» **Task to carry out**: Reproduce verbatim the listing lines from the one containing "[Search] (738, 22)" down to the one containing "Aggregate Tagged Content", both included.

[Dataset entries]
================

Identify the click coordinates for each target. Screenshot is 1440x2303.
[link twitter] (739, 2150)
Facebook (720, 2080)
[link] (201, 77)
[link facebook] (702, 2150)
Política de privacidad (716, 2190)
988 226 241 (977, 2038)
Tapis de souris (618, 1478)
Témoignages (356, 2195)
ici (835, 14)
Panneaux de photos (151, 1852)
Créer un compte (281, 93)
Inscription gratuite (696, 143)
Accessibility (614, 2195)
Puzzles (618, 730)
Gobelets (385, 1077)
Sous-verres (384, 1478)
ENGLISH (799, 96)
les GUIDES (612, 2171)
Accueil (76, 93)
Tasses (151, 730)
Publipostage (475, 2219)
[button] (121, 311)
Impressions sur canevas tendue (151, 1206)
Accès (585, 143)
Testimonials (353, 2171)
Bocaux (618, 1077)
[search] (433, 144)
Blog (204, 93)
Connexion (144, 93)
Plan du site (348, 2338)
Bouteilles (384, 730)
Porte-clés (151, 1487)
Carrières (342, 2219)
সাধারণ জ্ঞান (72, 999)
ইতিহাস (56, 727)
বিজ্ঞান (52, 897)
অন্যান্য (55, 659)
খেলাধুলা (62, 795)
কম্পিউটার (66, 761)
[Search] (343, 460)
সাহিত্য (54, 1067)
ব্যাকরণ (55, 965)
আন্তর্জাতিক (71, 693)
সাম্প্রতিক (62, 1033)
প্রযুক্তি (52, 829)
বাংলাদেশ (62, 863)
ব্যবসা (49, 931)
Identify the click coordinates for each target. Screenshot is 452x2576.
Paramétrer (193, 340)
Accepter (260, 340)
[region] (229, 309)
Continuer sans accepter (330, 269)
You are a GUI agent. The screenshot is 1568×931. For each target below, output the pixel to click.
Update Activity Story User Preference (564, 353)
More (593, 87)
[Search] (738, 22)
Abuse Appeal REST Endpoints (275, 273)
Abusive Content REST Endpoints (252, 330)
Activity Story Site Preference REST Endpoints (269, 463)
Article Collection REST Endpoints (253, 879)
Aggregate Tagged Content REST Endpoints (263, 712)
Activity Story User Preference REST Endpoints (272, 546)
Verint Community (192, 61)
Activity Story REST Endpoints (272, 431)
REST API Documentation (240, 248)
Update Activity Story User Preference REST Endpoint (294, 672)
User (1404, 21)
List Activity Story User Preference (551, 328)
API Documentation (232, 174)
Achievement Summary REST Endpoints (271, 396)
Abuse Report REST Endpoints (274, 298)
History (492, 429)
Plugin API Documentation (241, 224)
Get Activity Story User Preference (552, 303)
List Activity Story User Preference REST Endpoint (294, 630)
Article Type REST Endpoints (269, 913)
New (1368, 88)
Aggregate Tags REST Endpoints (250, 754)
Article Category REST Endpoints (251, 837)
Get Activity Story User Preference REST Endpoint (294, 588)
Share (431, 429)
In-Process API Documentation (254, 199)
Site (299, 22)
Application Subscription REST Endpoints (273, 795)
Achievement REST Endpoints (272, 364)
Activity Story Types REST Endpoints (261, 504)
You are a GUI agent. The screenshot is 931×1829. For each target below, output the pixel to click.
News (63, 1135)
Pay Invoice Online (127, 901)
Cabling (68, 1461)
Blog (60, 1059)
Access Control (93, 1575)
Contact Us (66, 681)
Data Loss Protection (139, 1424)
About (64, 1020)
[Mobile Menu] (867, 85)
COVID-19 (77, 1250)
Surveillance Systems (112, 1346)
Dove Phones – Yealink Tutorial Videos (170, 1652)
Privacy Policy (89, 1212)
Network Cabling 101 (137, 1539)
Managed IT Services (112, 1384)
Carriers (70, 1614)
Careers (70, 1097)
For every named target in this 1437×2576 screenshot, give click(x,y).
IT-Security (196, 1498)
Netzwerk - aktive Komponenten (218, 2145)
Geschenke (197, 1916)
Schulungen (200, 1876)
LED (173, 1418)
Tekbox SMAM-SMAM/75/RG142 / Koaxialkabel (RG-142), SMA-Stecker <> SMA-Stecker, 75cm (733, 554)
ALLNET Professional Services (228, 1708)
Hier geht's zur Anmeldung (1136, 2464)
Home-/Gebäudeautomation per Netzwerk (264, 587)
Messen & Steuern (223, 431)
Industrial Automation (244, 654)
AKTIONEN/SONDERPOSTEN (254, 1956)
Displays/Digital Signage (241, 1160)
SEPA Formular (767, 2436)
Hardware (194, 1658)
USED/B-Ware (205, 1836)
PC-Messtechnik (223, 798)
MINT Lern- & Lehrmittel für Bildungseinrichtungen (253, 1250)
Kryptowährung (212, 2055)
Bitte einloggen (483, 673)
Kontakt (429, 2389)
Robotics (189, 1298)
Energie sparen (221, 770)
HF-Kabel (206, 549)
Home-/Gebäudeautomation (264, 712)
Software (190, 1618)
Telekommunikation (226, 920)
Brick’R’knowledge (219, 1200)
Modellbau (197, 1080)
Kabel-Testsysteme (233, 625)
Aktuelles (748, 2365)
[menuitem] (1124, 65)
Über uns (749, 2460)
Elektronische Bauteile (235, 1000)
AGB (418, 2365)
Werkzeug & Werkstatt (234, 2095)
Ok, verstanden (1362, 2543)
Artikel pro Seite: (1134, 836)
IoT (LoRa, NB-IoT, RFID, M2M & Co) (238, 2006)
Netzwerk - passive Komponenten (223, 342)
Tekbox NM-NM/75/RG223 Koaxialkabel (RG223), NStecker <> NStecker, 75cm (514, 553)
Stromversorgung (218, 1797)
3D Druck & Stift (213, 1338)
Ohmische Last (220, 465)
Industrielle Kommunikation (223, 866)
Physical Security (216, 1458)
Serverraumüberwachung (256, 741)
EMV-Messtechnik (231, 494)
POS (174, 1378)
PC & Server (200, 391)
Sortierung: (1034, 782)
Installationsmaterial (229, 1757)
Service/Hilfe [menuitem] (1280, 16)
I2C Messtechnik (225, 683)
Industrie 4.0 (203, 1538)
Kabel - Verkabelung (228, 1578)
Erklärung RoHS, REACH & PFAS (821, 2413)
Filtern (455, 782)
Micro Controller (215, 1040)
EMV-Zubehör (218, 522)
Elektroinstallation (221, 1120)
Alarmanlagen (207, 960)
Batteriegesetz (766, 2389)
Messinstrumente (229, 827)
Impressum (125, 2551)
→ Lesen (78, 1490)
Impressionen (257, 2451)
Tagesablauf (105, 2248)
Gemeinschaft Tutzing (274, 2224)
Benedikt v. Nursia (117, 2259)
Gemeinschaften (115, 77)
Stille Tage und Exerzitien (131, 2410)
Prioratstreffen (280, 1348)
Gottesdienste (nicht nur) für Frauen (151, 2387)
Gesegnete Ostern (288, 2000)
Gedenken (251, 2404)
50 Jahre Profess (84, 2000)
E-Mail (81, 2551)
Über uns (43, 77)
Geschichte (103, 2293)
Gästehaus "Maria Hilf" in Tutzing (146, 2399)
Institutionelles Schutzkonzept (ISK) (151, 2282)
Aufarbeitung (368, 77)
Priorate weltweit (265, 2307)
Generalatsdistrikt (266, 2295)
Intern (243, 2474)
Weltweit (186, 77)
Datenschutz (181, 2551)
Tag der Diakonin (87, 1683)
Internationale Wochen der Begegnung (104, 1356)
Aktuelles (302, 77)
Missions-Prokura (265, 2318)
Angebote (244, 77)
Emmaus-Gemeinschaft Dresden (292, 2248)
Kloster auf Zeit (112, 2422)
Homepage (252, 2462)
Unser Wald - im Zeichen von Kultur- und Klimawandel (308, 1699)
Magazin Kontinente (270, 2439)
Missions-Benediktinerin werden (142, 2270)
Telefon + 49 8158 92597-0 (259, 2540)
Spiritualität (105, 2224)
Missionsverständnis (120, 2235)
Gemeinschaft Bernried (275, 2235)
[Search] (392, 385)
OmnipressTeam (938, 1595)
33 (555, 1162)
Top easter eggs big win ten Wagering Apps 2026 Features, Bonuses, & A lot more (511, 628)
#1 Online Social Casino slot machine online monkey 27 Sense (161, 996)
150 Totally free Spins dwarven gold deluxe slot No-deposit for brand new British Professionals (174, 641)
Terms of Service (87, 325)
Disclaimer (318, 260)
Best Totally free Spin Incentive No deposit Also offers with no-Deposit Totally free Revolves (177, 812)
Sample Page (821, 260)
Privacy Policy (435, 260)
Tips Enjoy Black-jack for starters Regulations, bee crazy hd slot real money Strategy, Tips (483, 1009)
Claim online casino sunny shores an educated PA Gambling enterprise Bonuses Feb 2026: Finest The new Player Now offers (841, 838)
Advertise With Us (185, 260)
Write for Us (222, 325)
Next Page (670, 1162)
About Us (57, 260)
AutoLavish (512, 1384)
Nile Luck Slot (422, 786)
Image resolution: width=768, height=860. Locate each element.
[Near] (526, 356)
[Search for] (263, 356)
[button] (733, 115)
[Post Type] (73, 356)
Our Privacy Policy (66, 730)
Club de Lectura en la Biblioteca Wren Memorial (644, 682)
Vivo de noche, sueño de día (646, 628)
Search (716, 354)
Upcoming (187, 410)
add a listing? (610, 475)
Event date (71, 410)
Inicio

================

» **Exercise response**:
[Search] (738, 22)
Abuse Appeal REST Endpoints (275, 273)
Abusive Content REST Endpoints (252, 330)
Activity Story Site Preference REST Endpoints (269, 463)
Article Collection REST Endpoints (253, 879)
Aggregate Tagged Content REST Endpoints (263, 712)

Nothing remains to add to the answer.